Tom Lavin is an American Chicago-born musician and record producer and founding member of the 1981 Juno Award-winning Canadian group, Powder Blues. Leader Tom Lavin has written many of the band's best-known songs including "Doin' It Right," a SOCAN Classics Winner, and "Boppin With the Blues". Lavin has won BCMIA awards for Guitarist, Singer, Songwriter and Producer of the Year, a Juno Award for Best New Band, and the American Blues Music Award.
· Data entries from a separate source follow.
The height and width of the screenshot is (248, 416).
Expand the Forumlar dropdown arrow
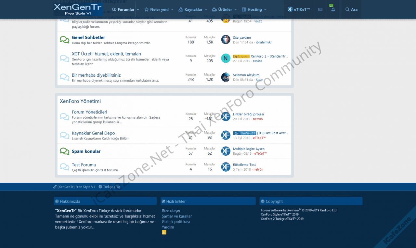(x=138, y=10)
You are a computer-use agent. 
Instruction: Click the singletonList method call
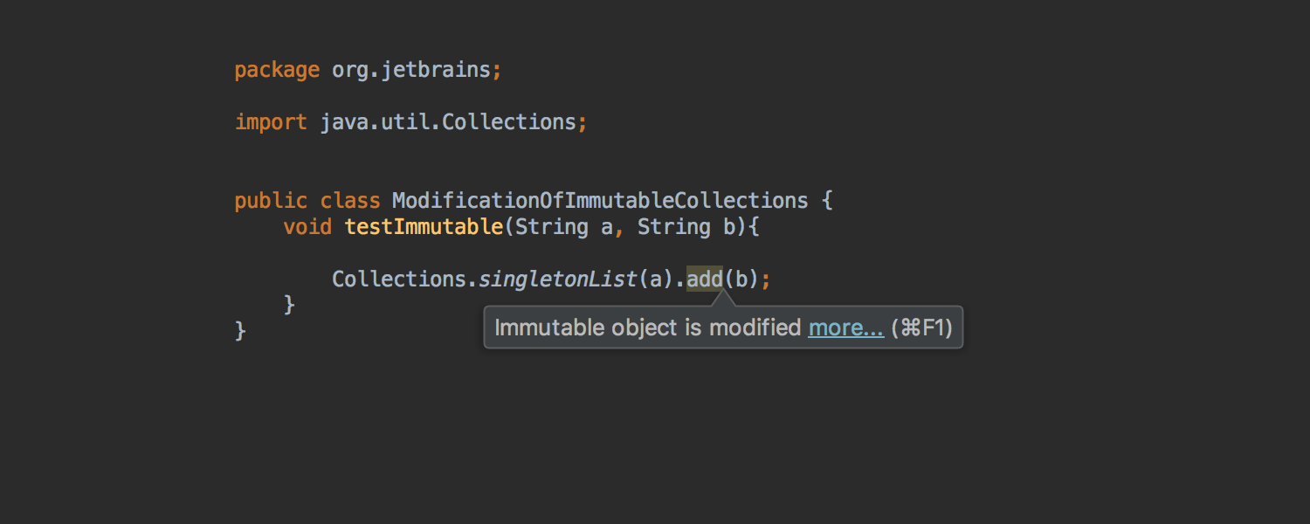[x=558, y=279]
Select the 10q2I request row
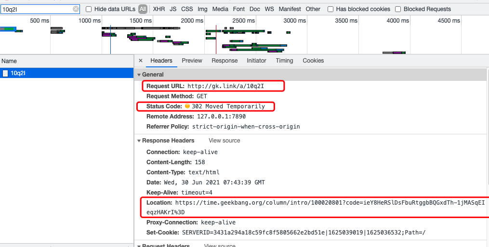The image size is (489, 247). pos(66,73)
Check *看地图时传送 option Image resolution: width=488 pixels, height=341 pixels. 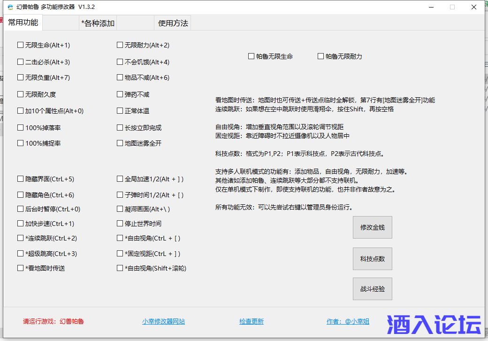coord(21,268)
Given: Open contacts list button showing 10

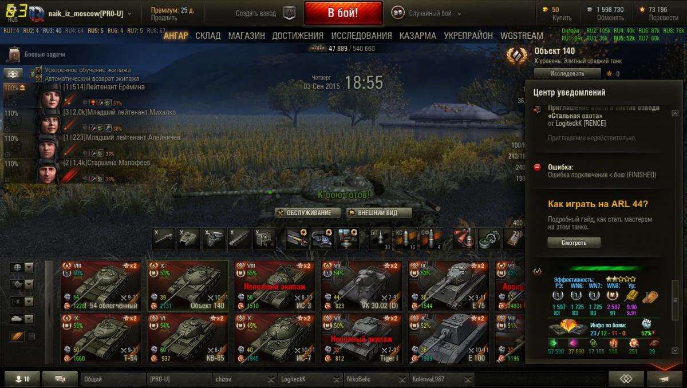Looking at the screenshot, I should 21,379.
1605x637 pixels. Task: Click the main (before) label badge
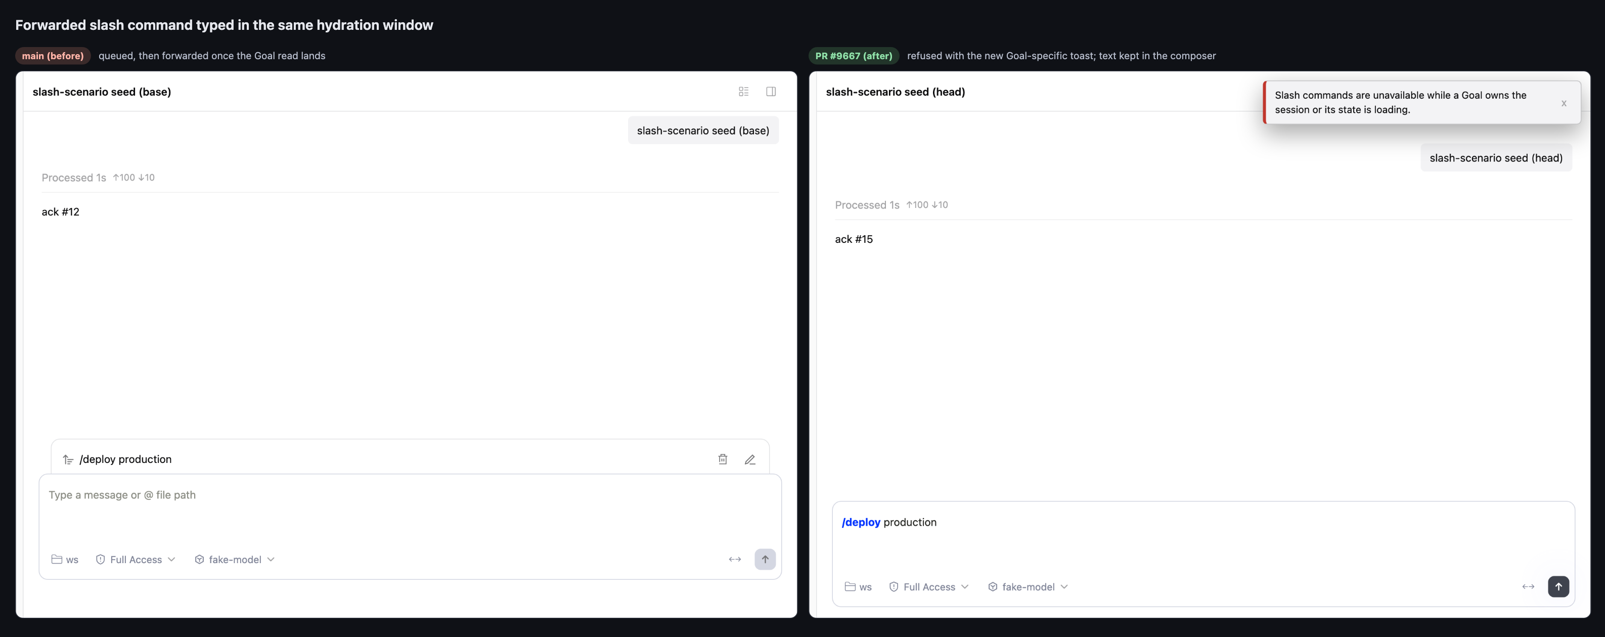(53, 55)
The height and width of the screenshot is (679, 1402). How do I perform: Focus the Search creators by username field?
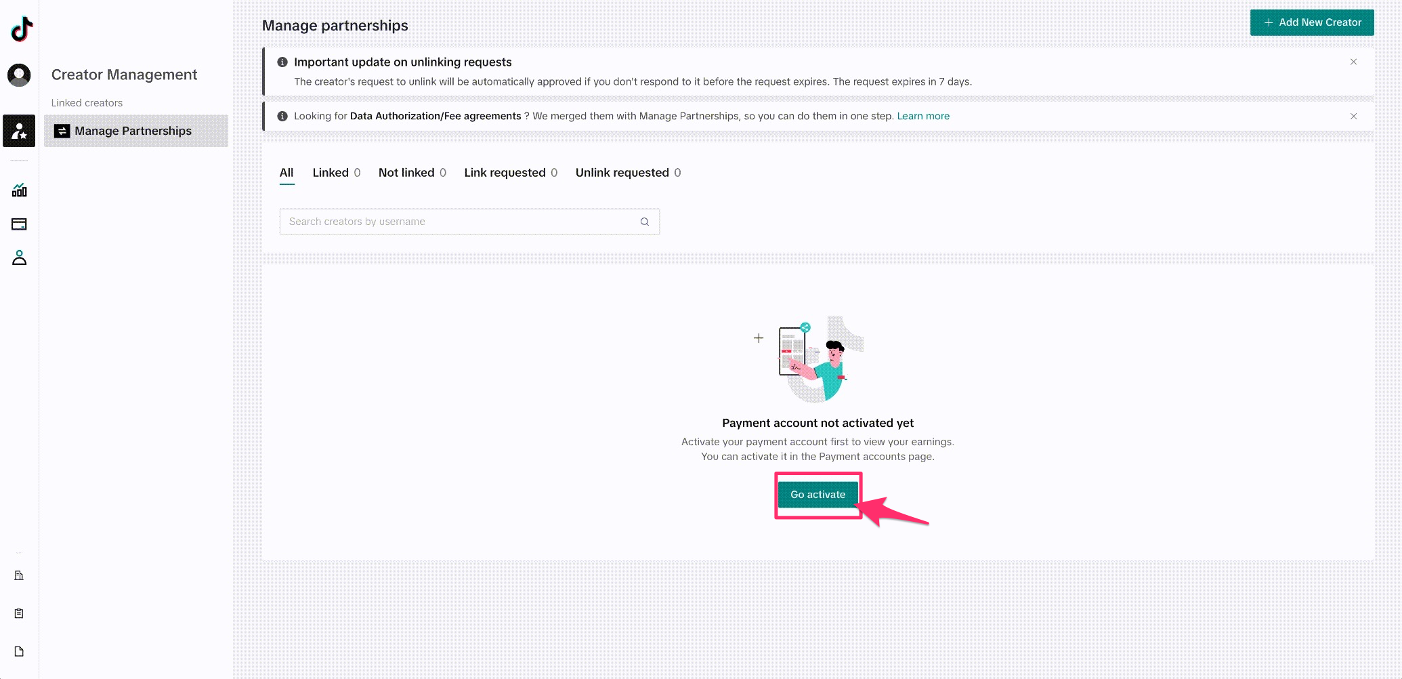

As a record producer, Lavin has more than a dozen gold and platinum records for Powder Blues, Prism, April Wine, Long John Baldry, Amos Garrett, and many others. Lavin played guitar on Prism's album, Prism (1977) on GRT Records and guitar and drums on the Dale Jacobs and Cobra album for CBS Records (1977). As a composer, Lavin is credited with the soundtrack scores for Out of the Blue (1980), and Genie Award-winning My American Cousin (1985).

Other CDs produced by Lavin include James Buddy Rogers's My Guitar's My Only Friend and Rollin' With the Blues Boss by Kenny "Blues Boss" Wayne Stony Plain Records. Lavin continues to record and perform as Tom Lavin & the Legendary Powder Blues Band and is also director of the Pacific Audio Visual Institute.